Document segment.
/---

She would be the first to admit the evidence isn’t definitive, but it’s pretty close. She and three other people she’s spoken with in the Valley have had chickens get sick and, in some cases, die this fall. Crowden said she lost 12 birds.
All of the people she has spoken to who had chickens die had found the feed in question on sale at Wal-Mart. All of them had their flocks recover once they switched to another brand.
“It’s about the same with everybody; about a week and a half after you switch the food they stop dying and they start to turn around,” she said. Her flock started getting sick Oct. 22 and she switched food the next day.
“Today was the first day they started acting like normal,” she said Friday.
The reason all that evidence is not definitive, Crowden said, is she can’t really get anyone to test the feed for anything besides lead or infectious diseases. The state has already run those tests and they came back negative. But the state doesn’t have the resources or funding to test for anything else.
“Because of funding, he doubts we’ll ever figure out what it is,” she said of the state veterinarian she’s been working with.
But she’s pretty sure there was something in that feed.
“It’s got to be the food, there’s nothing else,” she said. “A lot of us have nothing else in common.”
She said the veterinarian told her the symptoms in her flock were similar to those animals go through after eating rat poison.
But without knowing what the toxin is, Crowden said she’s wary to get rid of the feed for fear that sending it to a landfill would wind up killing ravens. She said the state biologist has pointed out that the landfill is lined so toxins can’t leach out into groundwater and that the garbage is covered up daily. Still, she has her doubts.
“A lot of us have the feed and we’re not sure what to do with it,” she said.
And, without knowing what the toxin was, she’s not sure what to do with her chickens, either.
“We’re afraid to eat our eggs,” she said.
On Facebook, where Crowden has connected with other affected bird-owners, the discussion has gotten somewhat lively. Users are talking about taking up a collection to pay to have some testing done.
The Alaska Hen House and Precious Moments Farm reports being down to 23, hens — which is less than half of its flock. Crowden said she also has a friend who had trouble, and she met another man in the Butte who did as well. She’s sure there’s more, but that the chickens’ owners didn’t figure out what was going on.
“If people only have 10 chickens, they’re really not going to get that concerned about it,” she said.

\---

Record set.

/---

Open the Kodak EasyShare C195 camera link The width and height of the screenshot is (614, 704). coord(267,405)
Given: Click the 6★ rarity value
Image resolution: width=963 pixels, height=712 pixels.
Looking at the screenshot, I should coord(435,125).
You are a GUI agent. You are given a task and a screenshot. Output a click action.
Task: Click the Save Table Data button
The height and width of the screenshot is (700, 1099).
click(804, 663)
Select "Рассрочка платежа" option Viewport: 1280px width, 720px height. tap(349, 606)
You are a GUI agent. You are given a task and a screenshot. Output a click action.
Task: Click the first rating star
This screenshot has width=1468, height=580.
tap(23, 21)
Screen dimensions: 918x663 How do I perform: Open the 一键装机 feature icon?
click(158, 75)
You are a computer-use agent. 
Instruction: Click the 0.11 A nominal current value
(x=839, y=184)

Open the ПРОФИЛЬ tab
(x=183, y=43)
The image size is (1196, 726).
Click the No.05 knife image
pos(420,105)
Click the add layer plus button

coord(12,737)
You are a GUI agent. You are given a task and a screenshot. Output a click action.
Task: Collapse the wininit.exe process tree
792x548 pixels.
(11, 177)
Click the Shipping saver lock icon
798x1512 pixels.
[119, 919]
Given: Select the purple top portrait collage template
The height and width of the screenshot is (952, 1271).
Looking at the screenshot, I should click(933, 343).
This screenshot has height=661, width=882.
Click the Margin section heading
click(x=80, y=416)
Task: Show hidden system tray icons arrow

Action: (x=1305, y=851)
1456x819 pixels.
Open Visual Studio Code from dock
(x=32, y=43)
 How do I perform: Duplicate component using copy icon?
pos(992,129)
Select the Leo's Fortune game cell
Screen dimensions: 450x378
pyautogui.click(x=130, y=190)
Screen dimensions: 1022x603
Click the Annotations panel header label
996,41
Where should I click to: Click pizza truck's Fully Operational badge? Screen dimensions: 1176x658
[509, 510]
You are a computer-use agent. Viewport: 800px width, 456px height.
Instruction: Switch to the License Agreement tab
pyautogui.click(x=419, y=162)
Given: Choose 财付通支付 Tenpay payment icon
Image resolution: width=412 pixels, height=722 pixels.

\---

Task requirements. Retype the stretch of the chicken-feed article from "The reason all" through "eating rat poison.". The items here come from a different source than the chicken-feed article.

Response for this exercise.
The reason all that evidence is not definitive, Crowden said, is she can’t really get anyone to test the feed for anything besides lead or infectious diseases. The state has already run those tests and they came back negative. But the state doesn’t have the resources or funding to test for anything else.
“Because of funding, he doubts we’ll ever figure out what it is,” she said of the state veterinarian she’s been working with.
But she’s pretty sure there was something in that feed.
“It’s got to be the food, there’s nothing else,” she said. “A lot of us have nothing else in common.”
She said the veterinarian told her the symptoms in her flock were similar to those animals go through after eating rat poison.